Subcutaneous Fat in Women May Interfere with Injections

With obesity, an inadequate dose of medication may be injected into gluteal muscle

MONDAY, Nov. 28 (HealthDay News) -- Subcutaneous fat may prevent obese patients, particularly women, from getting the correct dose of medication administered by an intramuscular injection, researchers reported Monday at the annual meeting of the Radiological Society of North America in Chicago.

Victoria O. Chan, M.B., of the Adelaide and Meath Hospital in Dublin, Ireland, and colleagues studied 50 patients who received injections in the buttocks prior to a scheduled CT scan of the abdomen or pelvis. The patients ranged in age from 21 to 87 and about half were female. A small bubble was used to gauge the depth of injection on CT scan.

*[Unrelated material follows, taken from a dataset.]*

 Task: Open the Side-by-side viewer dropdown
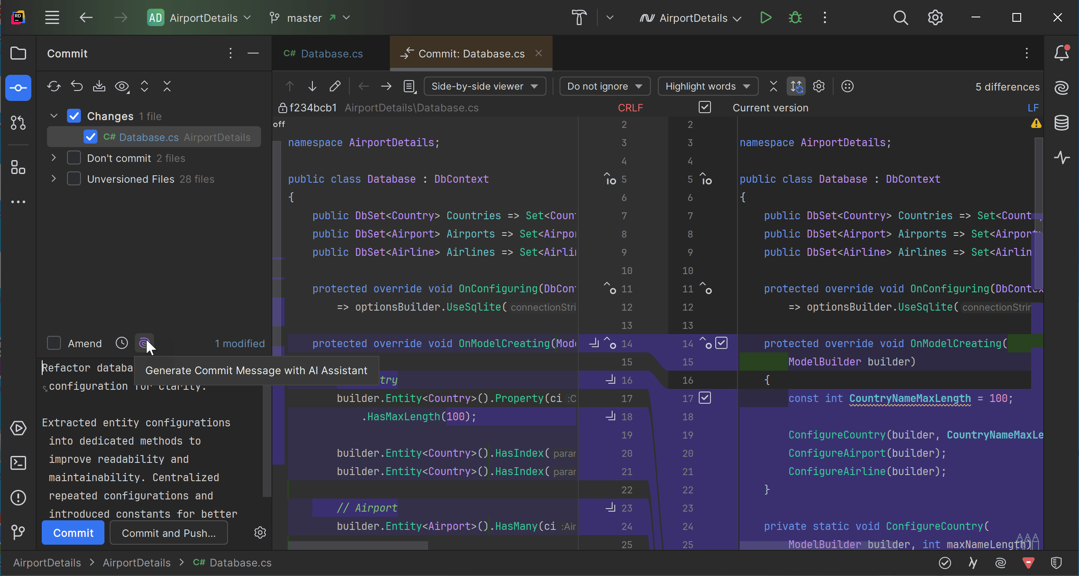coord(484,86)
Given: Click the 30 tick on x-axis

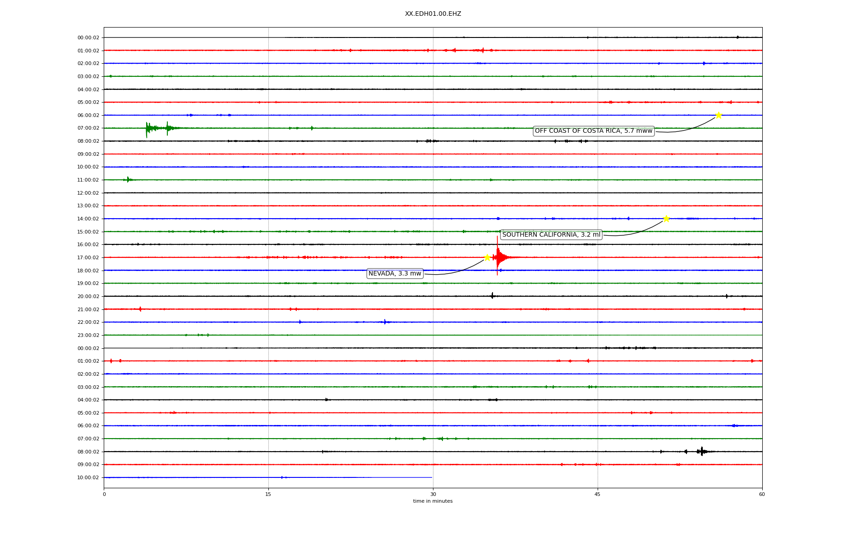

The researchers found that only 25% of the patients actually received an intramuscular injection. Most of the patients received a subcutaneous injection, and those injections were more common in women with an average fat thickness of more than 2 cm (2.5 - 8.7 cm), and an average muscle thickness of less than 3 cm (0 - 5.2 cm).

By contrast, all those who got an intramuscular injections were men, with an average fat thickness of less than 2 cm (0.89 - 1.8 cm), and an average muscle thickness of more than 3 cm (1.83 - 5.7 cm).

"The efficacy of intramuscular injections is related to gender as well as subcutaneous fat and muscle thickness," the authors write.